Let me end by saying something about our investment in Royal Mail—a total commitment of some £2 billion over several years. It includes £480 million to rescue the Horizon project and ensure that we have a platform for universal banking, £450 million for the rural network to stop avoidable closures, £210 million to support the urban network reinvention, £15 million to keep open post offices in disadvantaged urban areas that would not otherwise be viable, and £750 million to repay historic debt to Royal Mail so that the renewal and restructuring plan can proceed. It is an extremely successful plan that is significantly reducing Royal Mail Group's losses and returning it to the path to profitability.

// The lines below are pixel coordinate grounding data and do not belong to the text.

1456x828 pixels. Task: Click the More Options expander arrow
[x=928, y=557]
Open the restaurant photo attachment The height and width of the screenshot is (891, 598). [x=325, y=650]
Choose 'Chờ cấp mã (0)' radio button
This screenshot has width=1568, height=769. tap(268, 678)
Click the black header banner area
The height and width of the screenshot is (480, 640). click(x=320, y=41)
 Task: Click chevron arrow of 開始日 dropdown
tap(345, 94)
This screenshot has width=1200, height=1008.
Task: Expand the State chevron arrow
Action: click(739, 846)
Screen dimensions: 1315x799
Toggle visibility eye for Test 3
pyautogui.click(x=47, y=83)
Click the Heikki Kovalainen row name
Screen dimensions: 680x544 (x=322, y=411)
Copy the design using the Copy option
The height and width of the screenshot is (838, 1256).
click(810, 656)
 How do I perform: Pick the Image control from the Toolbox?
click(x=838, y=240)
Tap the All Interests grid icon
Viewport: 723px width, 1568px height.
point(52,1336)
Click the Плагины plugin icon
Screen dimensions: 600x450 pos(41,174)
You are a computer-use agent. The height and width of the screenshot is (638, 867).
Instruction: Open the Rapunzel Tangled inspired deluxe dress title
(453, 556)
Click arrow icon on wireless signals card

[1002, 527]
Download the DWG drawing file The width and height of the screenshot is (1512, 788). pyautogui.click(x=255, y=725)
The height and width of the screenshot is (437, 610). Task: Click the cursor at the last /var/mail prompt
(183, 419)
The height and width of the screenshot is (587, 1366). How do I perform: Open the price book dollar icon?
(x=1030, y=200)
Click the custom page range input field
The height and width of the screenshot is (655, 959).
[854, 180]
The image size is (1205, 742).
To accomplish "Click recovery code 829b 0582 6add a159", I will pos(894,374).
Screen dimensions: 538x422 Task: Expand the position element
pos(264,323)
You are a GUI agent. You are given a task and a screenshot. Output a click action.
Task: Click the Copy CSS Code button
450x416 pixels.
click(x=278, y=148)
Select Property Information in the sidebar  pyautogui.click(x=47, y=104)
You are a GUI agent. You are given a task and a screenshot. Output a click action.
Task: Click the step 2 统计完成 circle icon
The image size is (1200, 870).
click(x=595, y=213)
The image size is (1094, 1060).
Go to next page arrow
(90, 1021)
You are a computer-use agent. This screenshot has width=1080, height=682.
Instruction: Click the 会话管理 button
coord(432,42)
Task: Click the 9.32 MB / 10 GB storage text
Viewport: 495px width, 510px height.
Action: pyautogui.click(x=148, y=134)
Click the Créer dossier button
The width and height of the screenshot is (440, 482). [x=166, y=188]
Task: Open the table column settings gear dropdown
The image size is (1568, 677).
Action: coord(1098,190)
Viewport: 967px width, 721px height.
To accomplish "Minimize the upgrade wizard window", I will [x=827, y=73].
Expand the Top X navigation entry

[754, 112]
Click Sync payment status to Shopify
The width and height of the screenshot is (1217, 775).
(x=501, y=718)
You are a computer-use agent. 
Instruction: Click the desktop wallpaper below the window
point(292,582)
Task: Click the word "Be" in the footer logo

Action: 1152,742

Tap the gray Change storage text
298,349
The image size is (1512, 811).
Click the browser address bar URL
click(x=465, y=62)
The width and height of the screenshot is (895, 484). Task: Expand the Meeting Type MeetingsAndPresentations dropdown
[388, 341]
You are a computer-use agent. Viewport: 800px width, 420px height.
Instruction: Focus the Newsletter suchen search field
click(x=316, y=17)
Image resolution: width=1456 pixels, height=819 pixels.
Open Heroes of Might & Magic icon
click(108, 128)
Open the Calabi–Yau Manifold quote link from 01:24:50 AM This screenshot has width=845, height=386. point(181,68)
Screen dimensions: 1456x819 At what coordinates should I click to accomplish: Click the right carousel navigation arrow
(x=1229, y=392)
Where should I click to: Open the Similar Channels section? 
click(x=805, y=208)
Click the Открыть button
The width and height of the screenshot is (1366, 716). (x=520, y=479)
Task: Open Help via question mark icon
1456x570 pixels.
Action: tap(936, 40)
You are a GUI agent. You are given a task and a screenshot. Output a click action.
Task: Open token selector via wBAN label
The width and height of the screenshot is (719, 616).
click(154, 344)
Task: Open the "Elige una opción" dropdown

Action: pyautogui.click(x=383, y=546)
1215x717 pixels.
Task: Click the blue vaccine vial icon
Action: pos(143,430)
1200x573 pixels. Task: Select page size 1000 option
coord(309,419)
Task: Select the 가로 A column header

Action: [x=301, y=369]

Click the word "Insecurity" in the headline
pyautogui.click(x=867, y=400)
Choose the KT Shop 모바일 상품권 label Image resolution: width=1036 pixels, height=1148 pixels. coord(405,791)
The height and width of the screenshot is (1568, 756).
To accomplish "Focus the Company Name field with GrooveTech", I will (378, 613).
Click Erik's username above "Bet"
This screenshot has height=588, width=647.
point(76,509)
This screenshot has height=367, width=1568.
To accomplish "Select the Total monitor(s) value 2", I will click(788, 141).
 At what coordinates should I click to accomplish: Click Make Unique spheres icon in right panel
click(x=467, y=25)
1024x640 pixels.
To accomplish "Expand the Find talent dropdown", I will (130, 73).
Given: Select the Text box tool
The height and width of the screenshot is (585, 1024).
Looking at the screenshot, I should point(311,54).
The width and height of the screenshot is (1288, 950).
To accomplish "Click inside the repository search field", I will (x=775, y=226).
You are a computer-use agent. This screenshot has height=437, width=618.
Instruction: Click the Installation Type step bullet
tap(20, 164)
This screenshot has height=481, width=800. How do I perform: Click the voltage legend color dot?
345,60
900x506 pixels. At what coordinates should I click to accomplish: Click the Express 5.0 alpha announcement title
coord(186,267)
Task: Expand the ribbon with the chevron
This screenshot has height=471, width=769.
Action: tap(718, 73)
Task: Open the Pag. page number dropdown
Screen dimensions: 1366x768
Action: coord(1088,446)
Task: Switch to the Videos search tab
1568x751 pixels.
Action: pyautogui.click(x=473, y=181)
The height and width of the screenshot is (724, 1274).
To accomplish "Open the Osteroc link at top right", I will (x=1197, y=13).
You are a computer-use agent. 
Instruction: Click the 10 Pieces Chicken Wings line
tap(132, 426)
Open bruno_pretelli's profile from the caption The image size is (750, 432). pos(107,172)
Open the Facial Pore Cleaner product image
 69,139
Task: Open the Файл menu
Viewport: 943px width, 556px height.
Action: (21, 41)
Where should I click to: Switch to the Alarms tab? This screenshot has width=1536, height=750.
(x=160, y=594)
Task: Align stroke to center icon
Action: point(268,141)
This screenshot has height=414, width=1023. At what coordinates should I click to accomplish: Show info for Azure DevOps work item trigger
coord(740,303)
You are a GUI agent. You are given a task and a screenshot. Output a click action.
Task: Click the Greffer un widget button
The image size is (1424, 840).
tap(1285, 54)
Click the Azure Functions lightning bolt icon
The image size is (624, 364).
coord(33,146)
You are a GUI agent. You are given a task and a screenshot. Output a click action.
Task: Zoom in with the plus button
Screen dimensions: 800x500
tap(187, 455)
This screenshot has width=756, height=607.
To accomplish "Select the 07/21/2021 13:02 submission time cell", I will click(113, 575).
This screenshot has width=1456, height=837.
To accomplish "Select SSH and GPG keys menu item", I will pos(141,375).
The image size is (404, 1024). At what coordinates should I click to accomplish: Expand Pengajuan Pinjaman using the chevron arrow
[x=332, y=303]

That is the commitment—£2 billion over five years—that the Government have made to Royal Mail and, in particular, to the post office network. What do we have from the Conservatives? We have a commitment to grow public spending


I am, of course, quoting from the medium-term expenditure strategy document recently published by the shadow Chancellor. What the Conservatives offer us is a freezing of the overall total of public spending for the first two years—in other words, a cut of £18 billion in public spending.

I understand that, on top of that, the Conservatives are now considering abolishing the Department of Trade and Industry—abolishing the Department that is making the investments that are beginning to turn Royal Mail around, have saved rural post offices from unnecessary closure, and are supporting an absolutely necessary restructuring of urban post offices.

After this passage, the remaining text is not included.